Ce tableau retraçait à Ottilie l’image d’Édouard luttant péniblement contre les incommodités, les privations et les dangers de la vie des camps, lui qui s’était habitué à trouver chez lui la sécurité, l’aisance et même les superfluités de la vie de famille la plus élégante la plus commode et la plus libre. Pour cacher sa douleur elle se réfugia dans la solitude. Jamais encore elle n’avait été aussi malheureuse, car elle sentait clairement qu’elle était la cause qui avait éloigné Édouard de sa maison, et qui l’empêchait d’y revenir. Cette conviction était plus cruelle pour elle que les doutes les plus pénibles, et cependant elle cherchait toujours à s’y affermir davantage. Lorsque nous nous jetons une fois sur la route des tourments, nous en augmentons l’horreur en nous tourmentant nous-mêmes.

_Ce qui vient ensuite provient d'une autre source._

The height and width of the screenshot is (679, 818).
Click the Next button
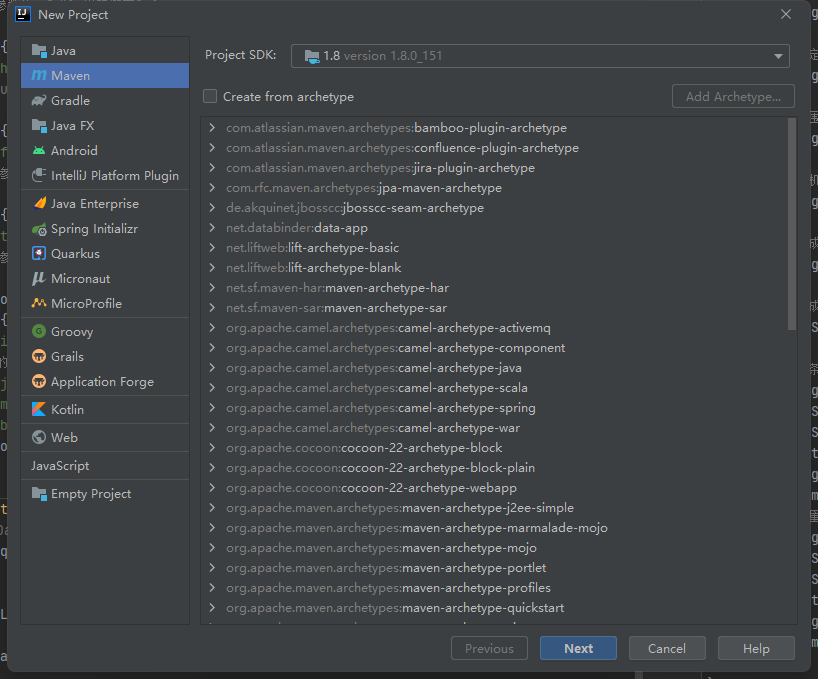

La situation de Charlotte, qu’elle jugea d’après ses propres sensations, lui parut si cruelle qu’elle se promit de hâter de tout son pouvoir la réconciliation des époux, d’ensevelir son amour et sa douleur dans quelque retraite obscure, et de tromper ses amis en leur faisant croire qu’elle avait trouvé le repos et le bonheur dans une occupation utile.

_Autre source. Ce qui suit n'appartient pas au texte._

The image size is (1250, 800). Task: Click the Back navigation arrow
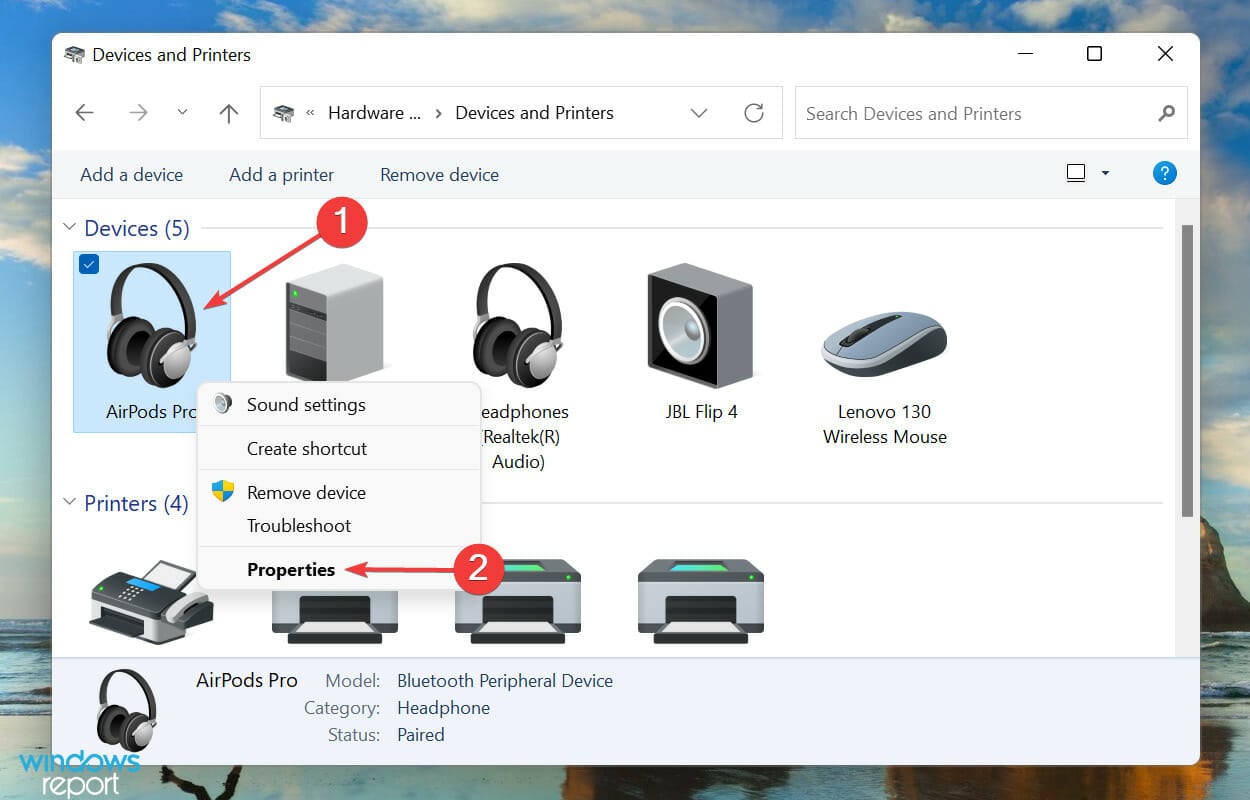click(85, 113)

Le compagnon de voyage du Lord joignait aux nombreuses qualités qui le distinguaient, un esprit d’observation aussi juste que profond. S’intéressant spécialement aux événements qui résultent d’un conflit entre les lois et la liberté, les relations sociales et naturelles, la raison et la sagesse, les passions et les préjugés, il avait deviné sans peine ce qui s’était passé au château avant leur arrivée. Persuadé que les dernières conversations du Lord avaient affligé les dames, il s’était empressé de l’en avertir, et le noble voyageur se promit de ne plus commettre de pareilles fautes. Il savait cependant qu’il n’avait pas été réellement coupable, et qu’il faudrait se taire toujours si l’on ne voulait jamais rien dire qui pût affecter l’une ou l’autre des personnes devant lesquelles on parle ; car les observations les plus vulgaires peuvent réveiller des douleurs assoupies, blesser des intérêts vivants.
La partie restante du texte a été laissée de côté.